* _What is needed_
Locate each line in the records containing "zentrale". Copy it.

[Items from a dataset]
┄┄┄┄┄┄

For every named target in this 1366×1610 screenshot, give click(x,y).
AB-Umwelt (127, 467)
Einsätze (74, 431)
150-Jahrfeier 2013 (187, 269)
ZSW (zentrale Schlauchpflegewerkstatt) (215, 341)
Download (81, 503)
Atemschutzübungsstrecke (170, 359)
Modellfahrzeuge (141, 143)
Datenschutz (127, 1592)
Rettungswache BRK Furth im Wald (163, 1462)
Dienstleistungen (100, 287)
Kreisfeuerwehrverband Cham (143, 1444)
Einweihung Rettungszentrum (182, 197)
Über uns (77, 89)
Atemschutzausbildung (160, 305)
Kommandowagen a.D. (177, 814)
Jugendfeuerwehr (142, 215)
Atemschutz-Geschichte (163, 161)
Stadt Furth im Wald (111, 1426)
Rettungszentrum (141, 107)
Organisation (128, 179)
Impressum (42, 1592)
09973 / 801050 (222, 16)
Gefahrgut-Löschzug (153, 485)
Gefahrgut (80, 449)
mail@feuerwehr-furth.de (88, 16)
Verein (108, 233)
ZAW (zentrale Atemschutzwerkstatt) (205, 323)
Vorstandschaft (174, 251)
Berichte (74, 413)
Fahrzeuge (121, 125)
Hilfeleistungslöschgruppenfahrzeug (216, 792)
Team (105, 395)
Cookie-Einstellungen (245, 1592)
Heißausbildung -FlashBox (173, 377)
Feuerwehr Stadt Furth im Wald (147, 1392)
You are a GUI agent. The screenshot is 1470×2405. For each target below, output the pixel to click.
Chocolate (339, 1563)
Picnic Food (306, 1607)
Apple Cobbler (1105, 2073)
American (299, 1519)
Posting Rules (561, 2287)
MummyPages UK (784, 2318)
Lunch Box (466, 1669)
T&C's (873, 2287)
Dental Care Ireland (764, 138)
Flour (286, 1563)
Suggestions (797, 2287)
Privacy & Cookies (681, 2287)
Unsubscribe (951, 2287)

┄┄┄┄┄┄

* _Solution to the exercise_
ZSW (zentrale Schlauchpflegewerkstatt) (215, 341)
ZAW (zentrale Atemschutzwerkstatt) (205, 323)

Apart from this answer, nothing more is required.